My outlook is very optimistic. I’m a huge fan of reason and rationality—that we can work together and deliberate and talk and argue, and through this come with some great accomplishments.

So what I argue is that we have the capacity for rationality and reason. This is actually fairly controversial. In my field my fellow psychologists, philosophers, neuroscientists often argue that we’re prisoners of the emotions, that we’re fundamentally and profoundly irrational, and that reason plays very little role in our every day lives.
Which is to say, well, determinism of a sort is true. What we do, how we act, how we think is the product of events that have started a very long time ago plus physical law. We are physical creatures. We can’t escape from causality so we’ll just continue doing what we’re doing.

One of the main goals of my work is to argue against that. I think that notions of moral responsibility can be reconciled with determinism. I think determinism is correct, but none of that challenges rationality. And as an illustration you could imagine a computer that’s entirely determined but is also entirely rational. You could imagine another computer that’s entirely determined but is capricious and arbitrary and random. And so, even in a deterministic universe, the question remains: what sort of computer are we? Are we emotional creatures or are we rational creatures? But there is nothing, not the slightest bit of inconsistency between the claim that we live in a determined universe and that we’re rational reasoning creatures.

I think it’s worked with science. Science is that paradigmatic case where the exercise of reason by these imperfect people has come out with extraordinary discoveries, from the origin of the universe to the origin of life, the atomic structure of material objects… Amazing things.

And I think we could do the same thing with morality. I think people can argue and deliberate about morality. Now whenever I say this and whenever I talk about empathy I always get a cynical response and a cynical response is I think reasonable enough which is to say well that’s not how it works in a real world. I was reminded recently that we’re supposed to live in a post-fact world right now. In the real world people are persuaded by whoever yells the loudest, whoever appeals to their self-interests, whoever tweaks their emotions, including empathy. And I honestly don’t doubt that that’s right in the short term. I think that in any case if I wanted to persuade somebody to go to war against Syria, to give money to this cause, to expel that group from my country, I would appeal to their emotions. And anybody who appeals to their emotions would be much more successful than those who attempt to make a rational deliberate argument.
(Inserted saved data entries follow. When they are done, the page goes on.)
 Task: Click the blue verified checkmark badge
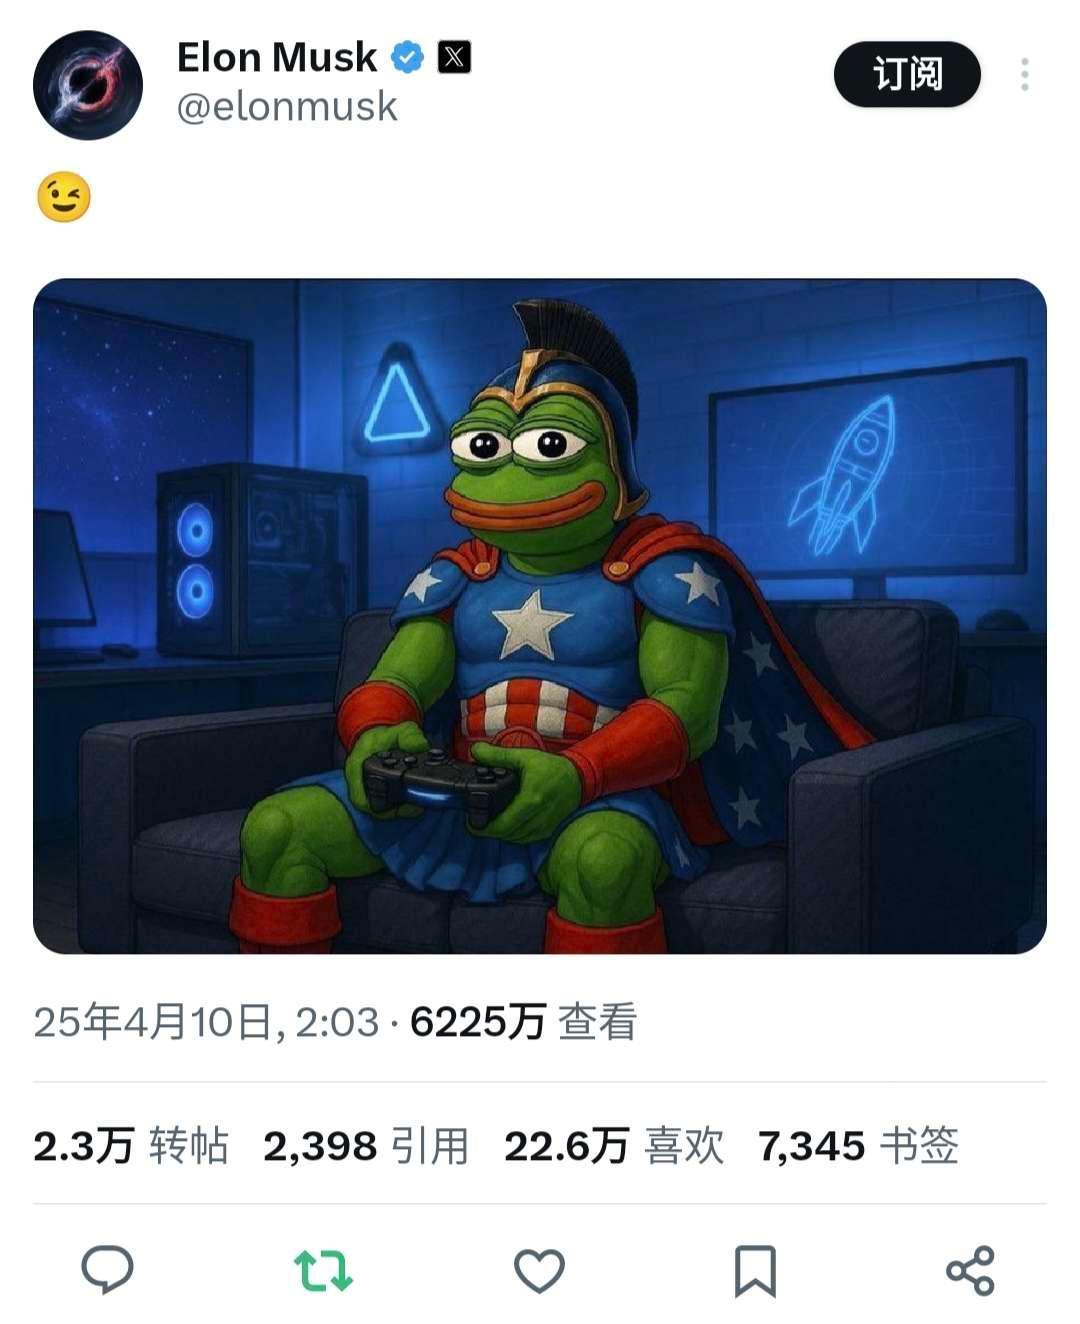(x=407, y=58)
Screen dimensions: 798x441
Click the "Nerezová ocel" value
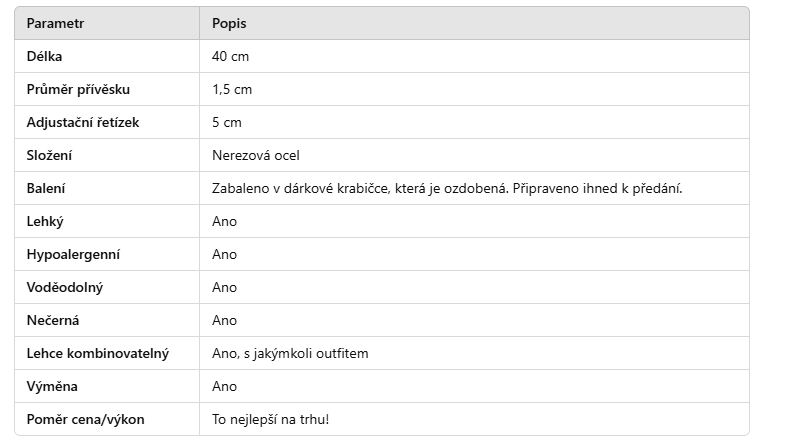coord(256,155)
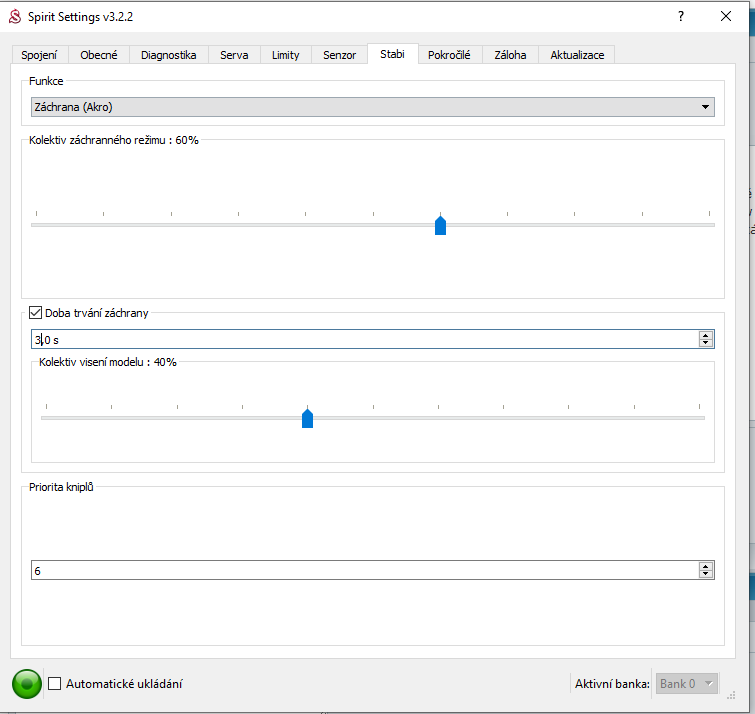755x714 pixels.
Task: Increase rescue duration with up arrow
Action: [x=706, y=335]
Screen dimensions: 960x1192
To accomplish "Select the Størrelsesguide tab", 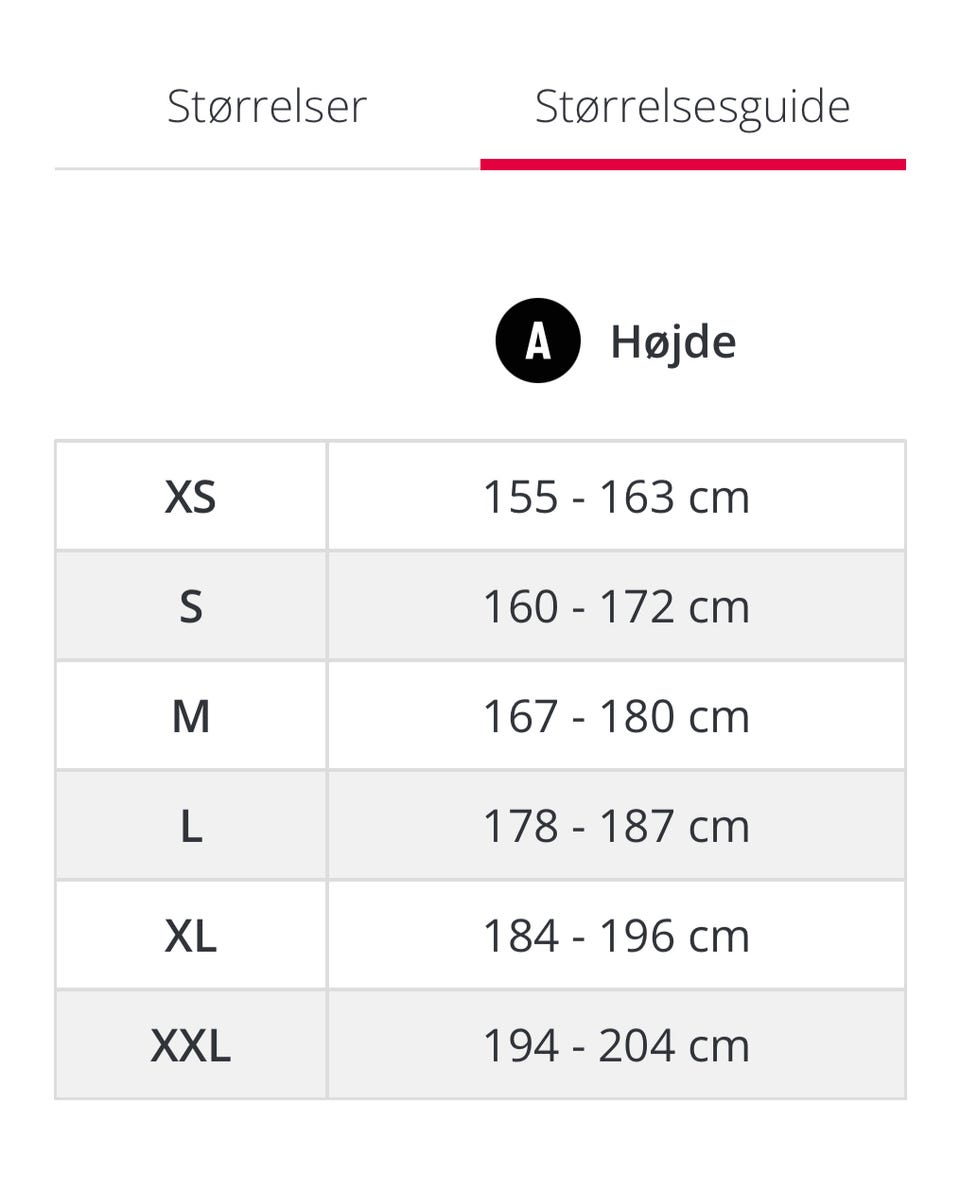I will tap(692, 106).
But I think in the long run over time, reason and rationality tends to win out. I look at the world we’re in now, and for all of its many flaws and problems I see signs of those moral accomplishments all over the place. I think we care more for people we had forgotten about, that we have a broader moral circle, as Peter Singer would say. We are less prone to killing each other, as Steve Pinker has demonstrated in his work. And there’s a lot of explanation for these changes, but I think one key component has been exercise of reason, and I’m optimistic we’ll continue this in the future.